TASK GOAL —
Report how many lines of the records below include the word "computer". Give nothing but the number.

[[ RECORDS SUPPLIED, beginning ]]

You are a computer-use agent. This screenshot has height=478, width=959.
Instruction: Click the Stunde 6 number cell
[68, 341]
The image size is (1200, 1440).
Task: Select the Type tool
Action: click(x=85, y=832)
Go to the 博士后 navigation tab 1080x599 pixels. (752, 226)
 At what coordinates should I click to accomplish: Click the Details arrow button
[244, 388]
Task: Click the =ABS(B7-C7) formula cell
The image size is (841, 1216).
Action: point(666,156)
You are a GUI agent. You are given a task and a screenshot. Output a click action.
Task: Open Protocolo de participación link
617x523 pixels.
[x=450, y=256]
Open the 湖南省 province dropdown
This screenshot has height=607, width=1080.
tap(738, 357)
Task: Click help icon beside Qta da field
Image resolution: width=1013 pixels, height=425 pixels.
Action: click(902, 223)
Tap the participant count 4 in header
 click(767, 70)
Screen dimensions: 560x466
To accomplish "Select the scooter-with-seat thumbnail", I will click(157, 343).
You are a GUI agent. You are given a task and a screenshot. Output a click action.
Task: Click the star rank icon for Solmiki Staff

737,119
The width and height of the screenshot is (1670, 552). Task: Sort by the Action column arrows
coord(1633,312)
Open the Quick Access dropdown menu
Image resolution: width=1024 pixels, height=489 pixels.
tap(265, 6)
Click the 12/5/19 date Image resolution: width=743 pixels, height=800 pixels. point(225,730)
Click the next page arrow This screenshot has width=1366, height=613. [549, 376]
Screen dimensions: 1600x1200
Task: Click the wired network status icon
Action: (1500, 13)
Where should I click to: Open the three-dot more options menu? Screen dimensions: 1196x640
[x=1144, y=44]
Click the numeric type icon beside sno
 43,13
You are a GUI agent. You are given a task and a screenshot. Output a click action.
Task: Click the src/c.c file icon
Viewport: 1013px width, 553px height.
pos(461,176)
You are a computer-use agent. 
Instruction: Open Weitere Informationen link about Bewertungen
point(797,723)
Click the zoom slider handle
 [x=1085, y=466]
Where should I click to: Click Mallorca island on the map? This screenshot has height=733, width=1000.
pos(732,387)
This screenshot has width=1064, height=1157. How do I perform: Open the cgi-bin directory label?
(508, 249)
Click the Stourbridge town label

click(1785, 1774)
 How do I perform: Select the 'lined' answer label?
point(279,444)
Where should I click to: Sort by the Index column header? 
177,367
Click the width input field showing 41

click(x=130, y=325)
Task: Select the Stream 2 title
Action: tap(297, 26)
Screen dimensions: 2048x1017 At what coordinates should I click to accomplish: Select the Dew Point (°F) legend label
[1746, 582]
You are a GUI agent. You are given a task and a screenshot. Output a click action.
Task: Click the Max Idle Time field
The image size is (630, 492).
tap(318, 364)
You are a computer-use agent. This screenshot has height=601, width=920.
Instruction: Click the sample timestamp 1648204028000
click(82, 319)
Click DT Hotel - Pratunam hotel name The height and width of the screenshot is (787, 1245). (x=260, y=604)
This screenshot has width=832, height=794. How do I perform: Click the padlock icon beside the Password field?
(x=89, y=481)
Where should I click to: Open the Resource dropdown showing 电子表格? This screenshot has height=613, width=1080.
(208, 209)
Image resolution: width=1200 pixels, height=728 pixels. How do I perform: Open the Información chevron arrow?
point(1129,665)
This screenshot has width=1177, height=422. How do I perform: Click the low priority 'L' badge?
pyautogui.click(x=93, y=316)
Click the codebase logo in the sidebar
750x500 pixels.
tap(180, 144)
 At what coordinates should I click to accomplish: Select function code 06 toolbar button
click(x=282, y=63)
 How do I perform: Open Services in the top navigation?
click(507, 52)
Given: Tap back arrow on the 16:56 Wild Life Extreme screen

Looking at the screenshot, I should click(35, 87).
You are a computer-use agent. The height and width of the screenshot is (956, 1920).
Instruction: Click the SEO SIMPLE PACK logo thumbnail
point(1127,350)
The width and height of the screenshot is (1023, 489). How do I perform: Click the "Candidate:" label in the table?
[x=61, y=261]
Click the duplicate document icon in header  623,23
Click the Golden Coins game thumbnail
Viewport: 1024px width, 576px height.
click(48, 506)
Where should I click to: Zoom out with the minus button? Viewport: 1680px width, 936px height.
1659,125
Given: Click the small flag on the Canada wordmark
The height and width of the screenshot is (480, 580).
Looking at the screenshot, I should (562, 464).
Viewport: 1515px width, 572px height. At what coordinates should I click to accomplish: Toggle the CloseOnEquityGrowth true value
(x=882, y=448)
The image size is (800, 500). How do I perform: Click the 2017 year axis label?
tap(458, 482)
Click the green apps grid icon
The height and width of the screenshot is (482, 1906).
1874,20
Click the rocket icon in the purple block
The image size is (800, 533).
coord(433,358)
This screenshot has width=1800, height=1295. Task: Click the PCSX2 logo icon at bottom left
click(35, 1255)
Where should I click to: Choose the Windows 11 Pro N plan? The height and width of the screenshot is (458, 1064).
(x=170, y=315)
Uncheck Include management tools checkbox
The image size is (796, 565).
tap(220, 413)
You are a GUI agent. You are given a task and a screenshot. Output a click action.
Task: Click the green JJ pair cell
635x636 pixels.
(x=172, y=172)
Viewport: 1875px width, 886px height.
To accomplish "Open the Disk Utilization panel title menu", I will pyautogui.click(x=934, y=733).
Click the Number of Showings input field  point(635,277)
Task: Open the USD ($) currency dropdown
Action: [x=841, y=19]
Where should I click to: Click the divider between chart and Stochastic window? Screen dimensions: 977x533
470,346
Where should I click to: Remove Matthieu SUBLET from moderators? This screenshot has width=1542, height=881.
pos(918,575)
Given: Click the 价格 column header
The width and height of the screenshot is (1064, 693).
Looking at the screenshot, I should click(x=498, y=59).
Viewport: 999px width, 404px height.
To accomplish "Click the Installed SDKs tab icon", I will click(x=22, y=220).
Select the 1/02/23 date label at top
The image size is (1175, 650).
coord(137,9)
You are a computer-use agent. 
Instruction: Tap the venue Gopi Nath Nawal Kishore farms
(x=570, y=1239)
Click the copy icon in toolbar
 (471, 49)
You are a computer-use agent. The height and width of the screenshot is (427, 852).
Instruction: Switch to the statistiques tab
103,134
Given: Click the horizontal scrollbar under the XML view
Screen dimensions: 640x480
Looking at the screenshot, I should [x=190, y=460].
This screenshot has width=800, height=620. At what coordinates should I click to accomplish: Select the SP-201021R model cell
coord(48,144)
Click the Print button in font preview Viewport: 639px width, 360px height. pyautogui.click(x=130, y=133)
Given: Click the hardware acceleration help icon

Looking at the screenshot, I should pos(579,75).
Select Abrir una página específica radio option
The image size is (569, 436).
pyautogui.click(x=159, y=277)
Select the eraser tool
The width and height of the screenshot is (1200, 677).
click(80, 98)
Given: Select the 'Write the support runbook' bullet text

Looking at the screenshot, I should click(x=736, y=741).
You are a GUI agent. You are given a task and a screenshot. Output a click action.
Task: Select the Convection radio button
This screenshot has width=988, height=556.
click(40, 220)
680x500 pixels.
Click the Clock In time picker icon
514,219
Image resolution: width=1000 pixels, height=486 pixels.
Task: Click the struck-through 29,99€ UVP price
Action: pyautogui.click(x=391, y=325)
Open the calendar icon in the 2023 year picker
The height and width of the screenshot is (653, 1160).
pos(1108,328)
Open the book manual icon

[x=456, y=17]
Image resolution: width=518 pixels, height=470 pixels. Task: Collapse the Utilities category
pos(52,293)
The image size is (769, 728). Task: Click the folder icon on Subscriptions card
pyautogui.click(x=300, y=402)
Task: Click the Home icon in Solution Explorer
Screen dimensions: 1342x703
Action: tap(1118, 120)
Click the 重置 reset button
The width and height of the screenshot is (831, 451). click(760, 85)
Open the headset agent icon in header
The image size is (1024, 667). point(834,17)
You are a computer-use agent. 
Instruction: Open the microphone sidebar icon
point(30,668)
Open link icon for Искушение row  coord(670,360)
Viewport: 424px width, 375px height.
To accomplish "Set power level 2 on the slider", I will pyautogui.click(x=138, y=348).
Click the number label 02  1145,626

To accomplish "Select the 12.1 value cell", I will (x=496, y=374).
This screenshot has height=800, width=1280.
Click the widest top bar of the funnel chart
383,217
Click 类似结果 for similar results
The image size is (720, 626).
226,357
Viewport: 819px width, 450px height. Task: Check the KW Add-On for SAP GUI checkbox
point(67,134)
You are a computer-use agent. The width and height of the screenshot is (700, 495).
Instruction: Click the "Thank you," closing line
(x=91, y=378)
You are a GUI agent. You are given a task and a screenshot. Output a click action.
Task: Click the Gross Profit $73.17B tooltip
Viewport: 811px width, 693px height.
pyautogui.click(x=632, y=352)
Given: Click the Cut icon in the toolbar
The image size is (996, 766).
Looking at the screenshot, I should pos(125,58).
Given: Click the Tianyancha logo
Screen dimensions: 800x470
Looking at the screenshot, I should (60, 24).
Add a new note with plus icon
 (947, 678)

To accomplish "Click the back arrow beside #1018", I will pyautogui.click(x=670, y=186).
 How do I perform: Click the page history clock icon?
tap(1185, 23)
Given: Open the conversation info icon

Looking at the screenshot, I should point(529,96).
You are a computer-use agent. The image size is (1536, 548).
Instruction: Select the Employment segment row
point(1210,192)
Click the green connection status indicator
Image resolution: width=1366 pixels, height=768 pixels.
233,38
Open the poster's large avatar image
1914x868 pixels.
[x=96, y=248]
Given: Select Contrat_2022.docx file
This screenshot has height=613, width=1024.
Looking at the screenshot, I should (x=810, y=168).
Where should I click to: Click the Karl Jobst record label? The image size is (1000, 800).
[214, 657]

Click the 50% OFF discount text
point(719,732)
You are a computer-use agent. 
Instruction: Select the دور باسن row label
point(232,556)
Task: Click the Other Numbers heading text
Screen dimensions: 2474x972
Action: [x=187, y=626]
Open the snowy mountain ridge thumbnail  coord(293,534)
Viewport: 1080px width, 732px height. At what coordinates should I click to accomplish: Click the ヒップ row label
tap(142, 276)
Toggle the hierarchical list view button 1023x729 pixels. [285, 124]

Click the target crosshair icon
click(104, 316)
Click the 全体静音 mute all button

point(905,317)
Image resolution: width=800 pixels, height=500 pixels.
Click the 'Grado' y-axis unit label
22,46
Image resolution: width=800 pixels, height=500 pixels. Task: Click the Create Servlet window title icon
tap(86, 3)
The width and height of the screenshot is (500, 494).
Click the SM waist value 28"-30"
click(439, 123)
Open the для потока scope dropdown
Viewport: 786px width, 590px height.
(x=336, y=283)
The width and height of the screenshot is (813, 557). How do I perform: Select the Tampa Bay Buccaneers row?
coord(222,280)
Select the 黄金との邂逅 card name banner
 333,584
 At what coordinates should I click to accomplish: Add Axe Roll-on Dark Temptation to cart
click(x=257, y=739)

[[ RECORDS SUPPLIED, end ]]

YOUR RESPONSE —
10